I recently started a job working for a parish, and part of that job is taking care of the sacramental records. This time of the year, with First Communions and Confirmations coming up, we get many requests for baptismal records.

I am running into a problem that looks as though it will be recurring: The priest who was pastor here several years ago apparently was rather lax about allowing non-Catholics to be listed as godparents and also, it seems, about allowing multiple people to become godparents. In several places in our Baptismal Register, a child is listed as with 3 or 4 sponsors (e.g. two married couples, or a married couple and a single person).

What do I do when attempting to issue baptismal certificates for these problematic records? How do I know which people to list as the sponsors? I do plan to ask our current priest (who is out of town at the moment) how he wants to handle this; but in the meantime, I am curious if anyone else has run into this problem or knows the "correct" way to deal with it.


#2

[quote="EnglishTeacher, post:1, topic:317775"]
Hi all,

I recently started a job working for a parish, and part of that job is taking care of the sacramental records. This time of the year, with First Communions and Confirmations coming up, we get many requests for baptismal records.

I am running into a problem that looks as though it will be recurring: The priest who was pastor here several years ago apparently was rather lax about allowing non-Catholics to be listed as godparents and also, it seems, about allowing multiple people to become godparents. In several places in our Baptismal Register, a child is listed as with 3 or 4 sponsors (e.g. two married couples, or a married couple and a single person).

What do I do when attempting to issue baptismal certificates for these problematic records? How do I know which people to list as the sponsors? I do plan to ask our current priest (who is out of town at the moment) how he wants to handle this; but in the meantime, I am curious if anyone else has run into this problem or knows the "correct" way to deal with it.

[/quote]

Sometimes there are four names because two were proxy godparents.
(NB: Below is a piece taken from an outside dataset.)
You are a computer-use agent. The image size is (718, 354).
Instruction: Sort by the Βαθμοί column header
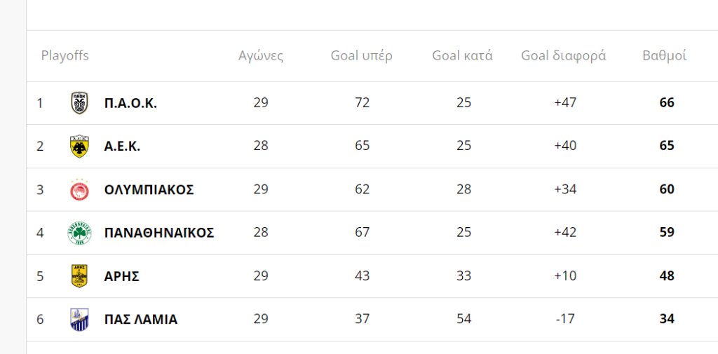pos(665,56)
Normally that fact would be indicated and in that case I always included both the actual and proxy godparents on the certificate (with proxy indicated).

Sadly, unless it's indicated you have no way to know who was what. The parish next to us doesn't record Christian Witnesses so their names don't appear in the register or in the certificate. They make that clear on their website and it's stressed in baptismal preparation.
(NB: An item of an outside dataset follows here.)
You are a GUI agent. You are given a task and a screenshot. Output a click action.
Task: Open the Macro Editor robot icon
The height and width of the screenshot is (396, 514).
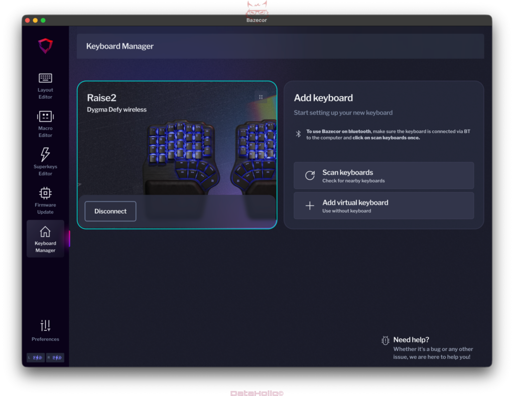(x=45, y=117)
My present parish has not had that policy, in fact, I've become aware of cases where there were no godparents at all, just Christian Witnesses. It turned out to be cases where the priest didn't ask and the parents didn't tell.


#3

[quote="EnglishTeacher, post:1, topic:317775"]
Hi all,

I recently started a job working for a parish, and part of that job is taking care of the sacramental records. This time of the year, with First Communions and Confirmations coming up, we get many requests for baptismal records.

I am running into a problem that looks as though it will be recurring: The priest who was pastor here several years ago apparently was rather lax about allowing non-Catholics to be listed as godparents and also, it seems, about allowing multiple people to become godparents. In several places in our Baptismal Register, a child is listed as with 3 or 4 sponsors (e.g. two married couples, or a married couple and a single person).
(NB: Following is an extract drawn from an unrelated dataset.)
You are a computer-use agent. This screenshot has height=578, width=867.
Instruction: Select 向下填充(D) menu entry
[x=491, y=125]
What do I do when attempting to issue baptismal certificates for these problematic records? How do I know which people to list as the sponsors? I do plan to ask our current priest (who is out of town at the moment) how he wants to handle this; but in the meantime, I am curious if anyone else has run into this problem or knows the "correct" way to deal with it.

[/quote]

Hi and welcome! Remember, 1st Communion does not require sponsors, only Baptism and Confirmation. Congrats on your new job. I have been a DRE for the last 7 1/2 years. First of all, non-Catholics cannot be legit Godparents, only act as a witness, along with Catholic sponsor (Canon 874, 2). Second, when in doubt call local Diocesan Canonical Services office and they can assist you.

Canon 874 requires that sponsors must:

be chosen by the parent (or minister)
be 16 years old or greater
be a Catholic
have received Eucharist
have been confirmed
lead a "life in keeping with the function to be taken on" (Canon 874, 1,3)
not bound by an imposed or declared penalty (a very rare situation)
not be the parent of the child to be baptized


#4

[quote="EnglishTeacher, post:1, topic:317775"]
Hi all,

I recently started a job working for a parish, and part of that job is taking care of the sacramental records. This time of the year, with First Communions and Confirmations coming up, we get many requests for baptismal records.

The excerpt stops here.